● WORK INSTRUCTIONS
In the listing below, locate the line containing "About company (626, 1304)" and the line containing "About us (233, 1116)". Output both of them and every line between, exactly as written, and nothing more.

● INPUT FOR THIS TASK
━━━━━━━━━━━━━━━━━━━━━━━━━━━━━━

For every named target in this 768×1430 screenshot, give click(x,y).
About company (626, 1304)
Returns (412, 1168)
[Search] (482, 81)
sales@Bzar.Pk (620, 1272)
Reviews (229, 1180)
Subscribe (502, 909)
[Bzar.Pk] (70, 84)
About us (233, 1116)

━━━━━━━━━━━━━━━━━━━━━━━━━━━━━━

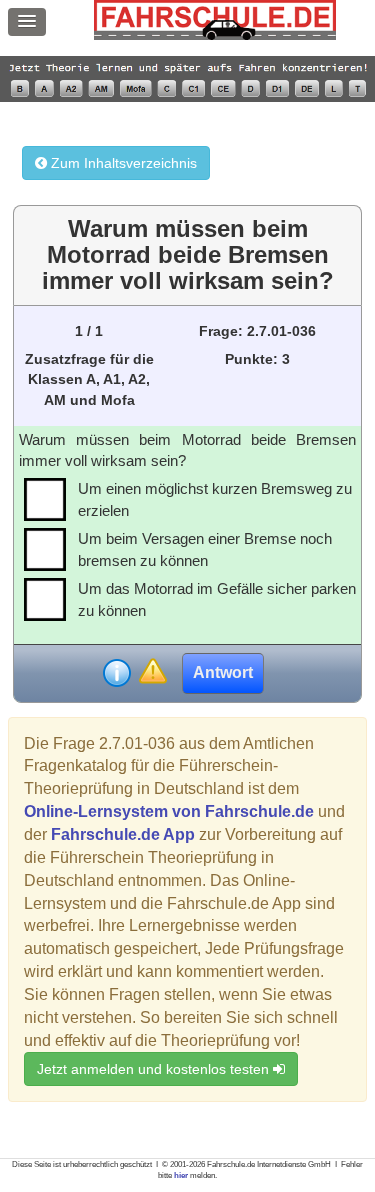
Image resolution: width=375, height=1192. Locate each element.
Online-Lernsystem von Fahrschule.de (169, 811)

━━━━━━━━━━━━━━━━━━━━━━━━━━━━━━

● COMPLETED TASK
About company (626, 1304)
Returns (412, 1168)
[Search] (482, 81)
sales@Bzar.Pk (620, 1272)
Reviews (229, 1180)
Subscribe (502, 909)
[Bzar.Pk] (70, 84)
About us (233, 1116)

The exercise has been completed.